Contra eso se rebeló Antonio Maura, el último demócrata de derechas que gobernó España antes de Aznar, cuando ya en 1881 se preguntaba como diputado bisoño: “¿Es que se pretende que los dos partidos abran una cuenta de delitos y de infamias y que no se discutan más que los saldos, de suerte que las atrocidades que haya cometido uno se hagan carta blanca para que el otro las cometa y se empiece a contar cuando las exceda?”.

“Yo que Albert Rivera me prepararía para afrontar todas las modalidades de la guerra sucia. Aminorada la crecida de Podemos, la prioridad del Régimen es ahora cercenar el vuelo de Ciudadanos para que los electores sigan siendo rehenes del turnismo de dos maquinarias corruptas”.

Exactamente es lo que pasa hoy con la Gürtel y los ERE en todas sus variedades. Oyendo a Griñán llamarse andana, cualquiera diría que quien cometía delitos similares a los de Genova 13 también era el Palacio de San Telmo. ¡Caramba con los inmuebles! Hasta para responder de un presunto palanganazo doméstico están blindadas Sus Señorías. El resultado es eso que algunos bautizamos como “la casta”, mucho antes de que Pablo Iglesias triunfara en el duopolio televisivo que ahora le venderá a cambio de nuevos canales. Antón del Olmet retrató bien a esa “gente sin credo ni alma, residuo y escoria de una oligarquía desmoronada, resultante selecta de una política inmoral, fementida y embaucadora… excrecencia social, detritus sostenido por el caciquismo… peldaño último de un descenso infamante, muladar infecto donde se pudre el cuerpo de España”.
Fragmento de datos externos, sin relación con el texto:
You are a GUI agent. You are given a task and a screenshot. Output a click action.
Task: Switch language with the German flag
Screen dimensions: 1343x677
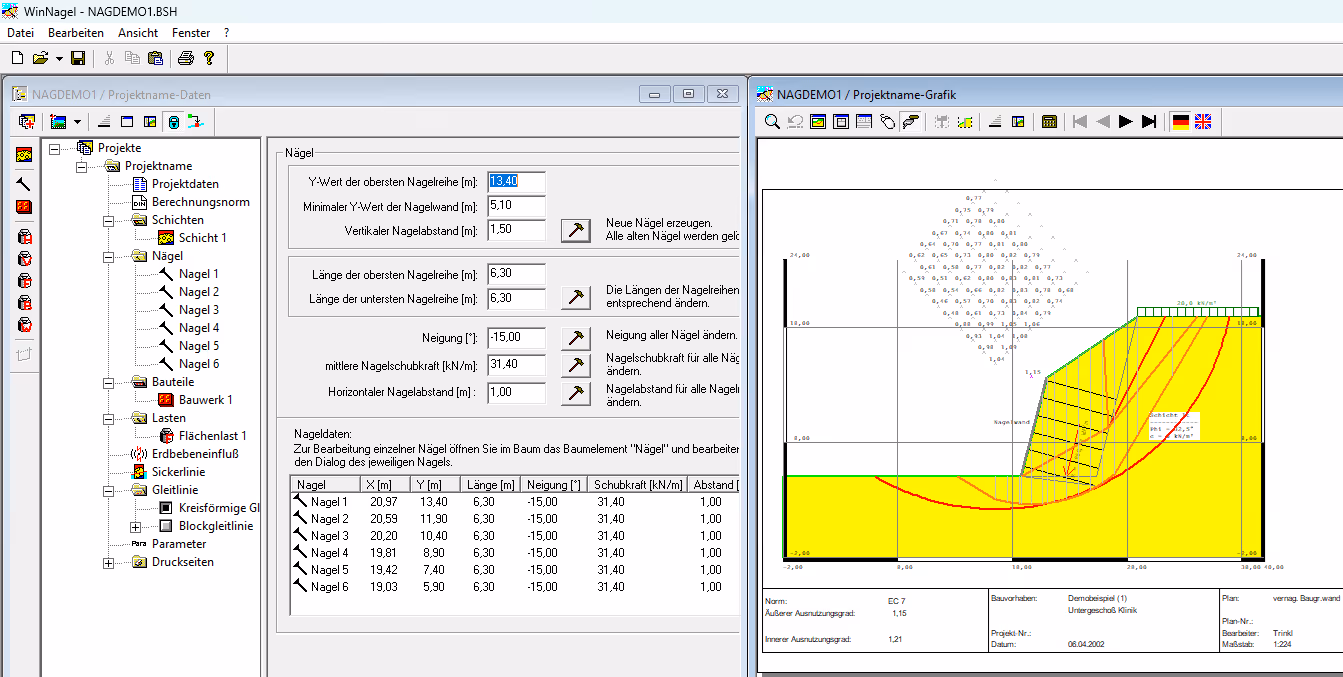point(1181,121)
Frente a La Política Horrenda -así tituló el libro del que proceden estas citas-, encarnada por un anciano ruin y decrépito, veía, como Ortega, una Nueva Política representada por el joven que exponía alegre sus pretensiones: “Quiero una España con libertades y con garantías, con Parlamento y Municipio, con Magistratura independiente, con holgura espiritual”.

Al escucharle, el viejo rezongó en medio de su bilis: “Ese me arrastrará hacia la muerte. ¿Qué será de mí sin concejales míos, sin diputados míos, sin jueces míos? ¡Concejales, diputados y jueces de la Patria…! Eso me arruina, me destruye”.

Cien años después he aquí de nuevo la misma confrontación en el escenario de las urnas. “El dragón es demasiado grande, su apetito es enorme, responde a una avidez milenaria, tiene armas diversas”, advertía Antón del Olmet. Vaya que si las tiene, lo sé por amarga y reiterada experiencia. Por eso era adecuada la receta que tan malhadado colega dejó a la posteridad: “Hace falta que cuando se lea el periódico se diga ‘he aquí una tribuna popular, un órgano de fiscalización, un guía de opinión sincero’ y no ‘he aquí un entendimiento que se mueve por el interés'”. E igualmente alentadora era su declaración de intenciones al lanzar El Parlamentario: “España tendrá un periódico de otro clima, de otra zona animal, de otra fauna, distinta de la de ahora, hija de la impotencia económica y de las cercanías del pecado”.

A base de tanto chapotear entre detritos, Antón del Olmet fue confundiéndose con el paisaje de la corrupción que denunciaba –El Parlamentario acabó siendo un órgano execrable- y no cumplió ninguno de sus compromisos regeneradores. Yo sí lo haré. De sobra sé que eso es lo que esperan los 5.624 accionistas de EL ESPAÑOL.